§ **PROVIDED DATA**
———

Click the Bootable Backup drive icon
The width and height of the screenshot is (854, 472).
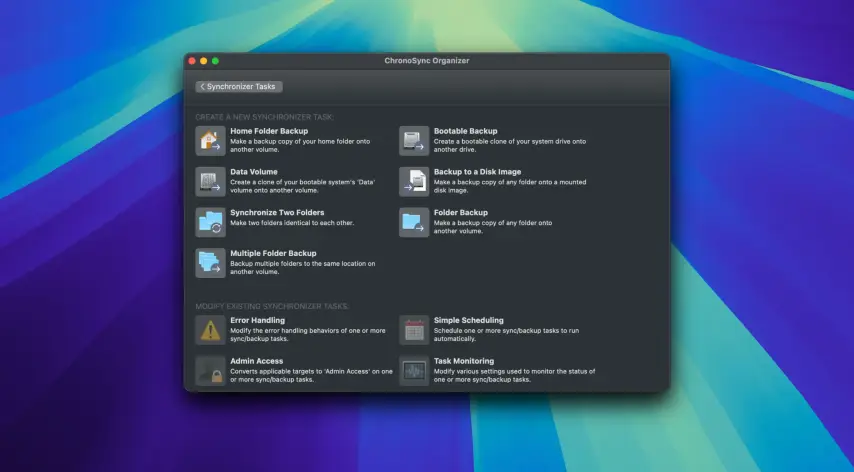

———

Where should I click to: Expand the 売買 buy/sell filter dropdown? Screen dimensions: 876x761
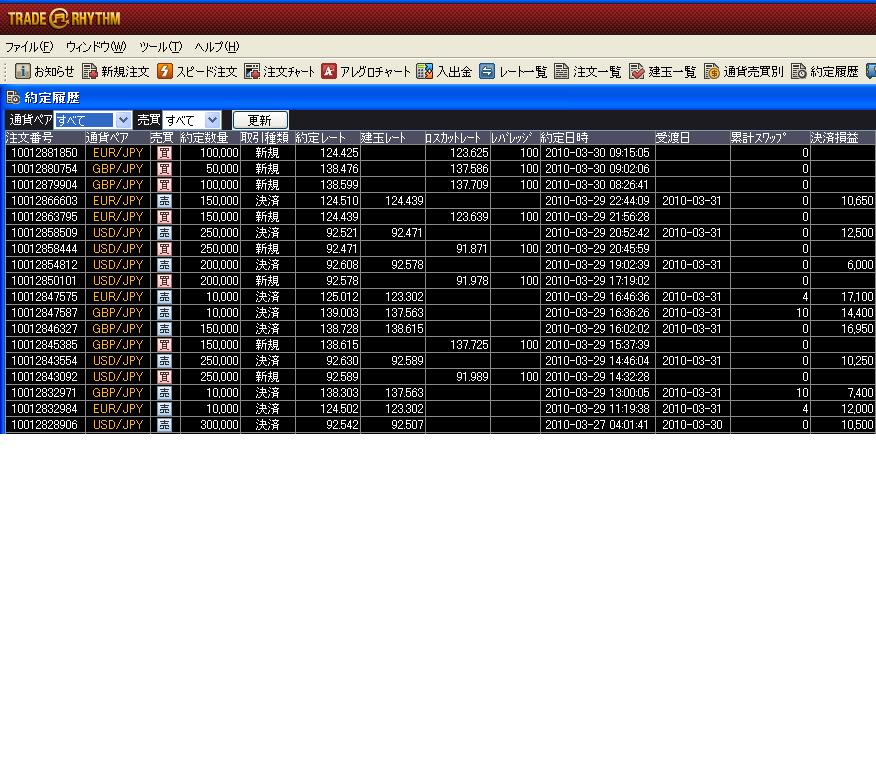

———

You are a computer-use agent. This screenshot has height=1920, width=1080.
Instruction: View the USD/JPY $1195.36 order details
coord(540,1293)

———

§ **AIM OF THE TASK**
Whenever the word "width" occurs in a line above, copy that line.

§ **RESULT OF THE EXERCISE**
The width and height of the screenshot is (854, 472).
You are a computer-use agent. This screenshot has height=1920, width=1080.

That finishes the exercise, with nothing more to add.